Task item:
The result should be every line in the data below that carries the string "Enable".

(Stored data)
# # # # #

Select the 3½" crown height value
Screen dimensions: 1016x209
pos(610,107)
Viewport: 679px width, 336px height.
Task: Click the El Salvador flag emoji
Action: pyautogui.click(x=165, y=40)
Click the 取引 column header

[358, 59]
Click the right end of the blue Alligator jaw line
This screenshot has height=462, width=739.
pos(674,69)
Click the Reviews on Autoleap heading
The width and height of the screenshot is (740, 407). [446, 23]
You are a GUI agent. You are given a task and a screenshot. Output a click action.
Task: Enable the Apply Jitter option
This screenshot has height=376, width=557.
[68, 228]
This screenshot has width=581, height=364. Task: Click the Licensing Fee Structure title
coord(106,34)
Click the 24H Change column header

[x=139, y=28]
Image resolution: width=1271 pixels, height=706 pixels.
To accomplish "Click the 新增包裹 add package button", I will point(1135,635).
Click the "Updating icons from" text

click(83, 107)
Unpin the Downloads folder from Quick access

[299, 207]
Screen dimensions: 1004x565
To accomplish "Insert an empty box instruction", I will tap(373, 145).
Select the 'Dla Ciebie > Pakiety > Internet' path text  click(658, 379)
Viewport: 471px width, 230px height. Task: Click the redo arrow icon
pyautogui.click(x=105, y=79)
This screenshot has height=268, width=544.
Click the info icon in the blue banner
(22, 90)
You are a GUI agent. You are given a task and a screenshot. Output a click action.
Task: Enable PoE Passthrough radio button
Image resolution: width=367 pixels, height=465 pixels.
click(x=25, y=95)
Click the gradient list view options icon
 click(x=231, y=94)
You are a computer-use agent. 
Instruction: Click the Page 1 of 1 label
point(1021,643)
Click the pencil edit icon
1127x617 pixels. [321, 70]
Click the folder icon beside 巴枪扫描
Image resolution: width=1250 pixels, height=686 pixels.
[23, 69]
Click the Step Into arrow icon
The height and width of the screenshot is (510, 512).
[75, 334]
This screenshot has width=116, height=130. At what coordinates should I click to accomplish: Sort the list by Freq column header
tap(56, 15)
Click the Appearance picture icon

# # # # #

Response box:
Task: Enable the Apply Jitter option
Task: Enable PoE Passthrough radio button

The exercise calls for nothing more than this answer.